Un grupo de soldados de la Guardia Suiza del Vaticano asistió a la ceremonia de juramento celebrada en el patio de San Dámaso, Ciudad del Vaticano. La ceremonia de juramento se repite cada 6 de mayo y conmemora la defensa de la Guardia Suiza al Papa Clemente VII ante la invasión de Roma de las tropas del emperador español Carlos V en 1527.

La Guardia Suiza, conocida por su colorido uniforme y por portar como arma principal una pica como la de los piqueros de la Edad Media, es el ejército profesional más pequeño del mundo; está compuesta por alrededor de cien efectivos.

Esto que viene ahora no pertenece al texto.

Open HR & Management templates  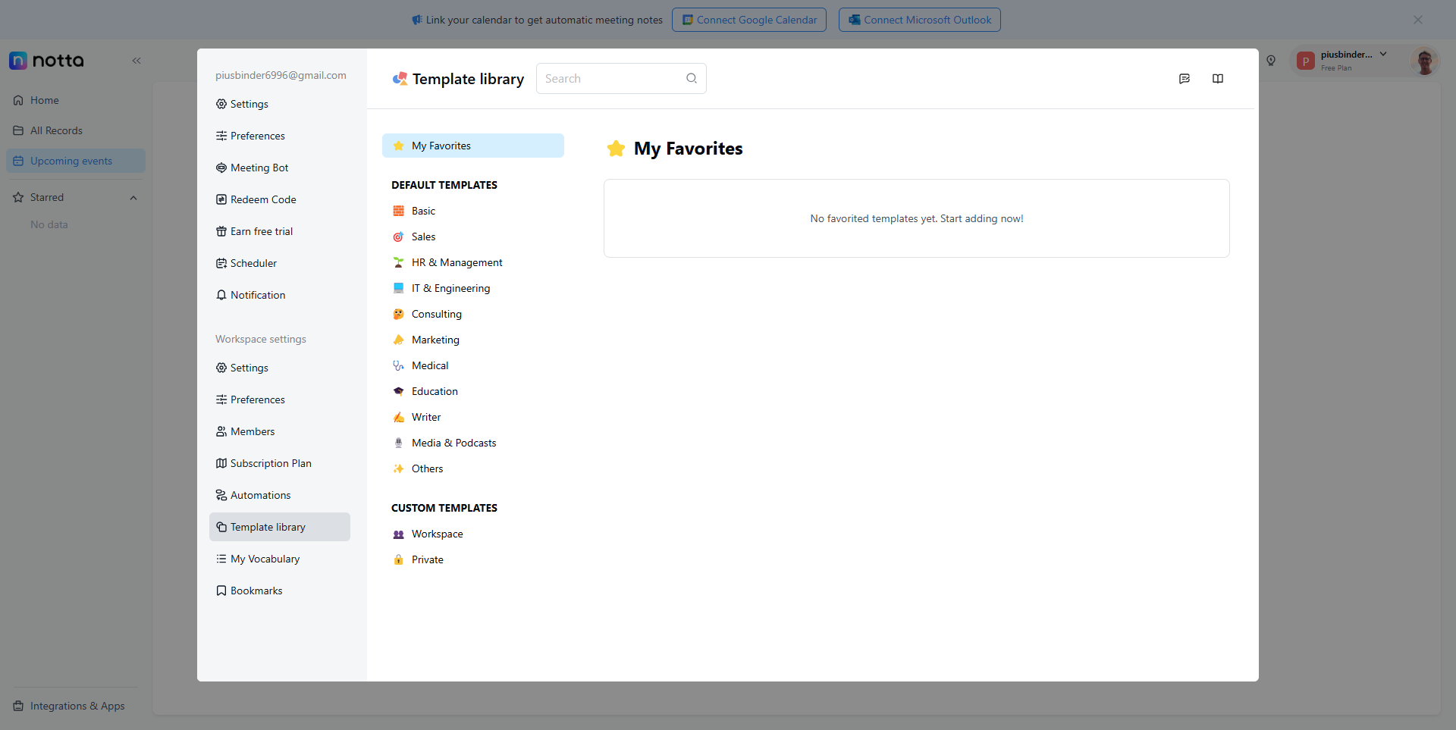point(457,262)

Son los encargados de velar por la seguridad del Papa y de la Santa Sede desde el siglo XVI, cuando el papa Sixto IV negoció con la Confederación Suiza para incorporar mercenarios procedentes de dicho país a su ejército regular. En ese tiempo, El Vaticano era un estado independiente y en permanente guerra con los reinos de la actual Italia.

Los integrantes de la Guardia Suiza saben usar tanto armas modernas como espadas y alabardas. También reciben lecciones de autodefensa, así como instrucción básica en tácticas defensivas de guardaespaldas similares a las utilizadas en la protección de muchos jefes de Estado.